__What this task involves__
Once the line containing "Screen dimensions: 1355x703" is found in the records below, return it and each following line exactly, up to and including the line containing "The image size is (1250, 720).", and nothing else.

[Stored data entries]
========

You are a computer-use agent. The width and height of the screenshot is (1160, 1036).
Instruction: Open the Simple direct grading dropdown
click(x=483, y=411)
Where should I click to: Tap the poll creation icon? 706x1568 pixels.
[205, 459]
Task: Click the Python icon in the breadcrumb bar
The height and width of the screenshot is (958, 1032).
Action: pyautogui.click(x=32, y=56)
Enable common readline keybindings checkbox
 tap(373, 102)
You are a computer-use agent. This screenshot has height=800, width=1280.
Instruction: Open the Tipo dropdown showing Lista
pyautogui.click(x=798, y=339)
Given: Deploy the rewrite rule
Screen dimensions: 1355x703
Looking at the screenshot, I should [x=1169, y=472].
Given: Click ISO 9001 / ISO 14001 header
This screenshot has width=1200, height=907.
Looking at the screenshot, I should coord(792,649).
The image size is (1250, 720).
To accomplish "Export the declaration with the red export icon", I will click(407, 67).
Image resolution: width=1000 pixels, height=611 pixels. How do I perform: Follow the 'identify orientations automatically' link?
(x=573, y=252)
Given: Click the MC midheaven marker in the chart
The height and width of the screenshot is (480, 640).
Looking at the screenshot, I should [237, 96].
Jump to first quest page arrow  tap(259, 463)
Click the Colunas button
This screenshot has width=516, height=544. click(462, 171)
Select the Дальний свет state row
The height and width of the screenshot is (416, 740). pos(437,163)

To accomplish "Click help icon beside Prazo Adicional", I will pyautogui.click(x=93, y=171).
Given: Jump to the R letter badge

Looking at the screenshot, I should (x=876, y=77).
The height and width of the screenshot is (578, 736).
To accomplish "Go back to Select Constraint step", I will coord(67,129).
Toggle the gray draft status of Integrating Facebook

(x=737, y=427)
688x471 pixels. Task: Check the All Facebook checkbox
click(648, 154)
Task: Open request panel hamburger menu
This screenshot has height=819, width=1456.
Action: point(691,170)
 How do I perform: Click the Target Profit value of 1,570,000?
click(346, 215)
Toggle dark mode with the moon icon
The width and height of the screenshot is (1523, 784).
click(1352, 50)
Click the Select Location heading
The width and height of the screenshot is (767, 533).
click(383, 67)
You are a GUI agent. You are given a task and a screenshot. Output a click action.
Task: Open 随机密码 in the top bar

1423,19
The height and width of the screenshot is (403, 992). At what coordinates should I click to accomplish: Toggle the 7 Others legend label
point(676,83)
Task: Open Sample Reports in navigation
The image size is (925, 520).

========

__Result below__
Screen dimensions: 1355x703
Looking at the screenshot, I should [x=1169, y=472].
Given: Click ISO 9001 / ISO 14001 header
This screenshot has width=1200, height=907.
Looking at the screenshot, I should coord(792,649).
The image size is (1250, 720).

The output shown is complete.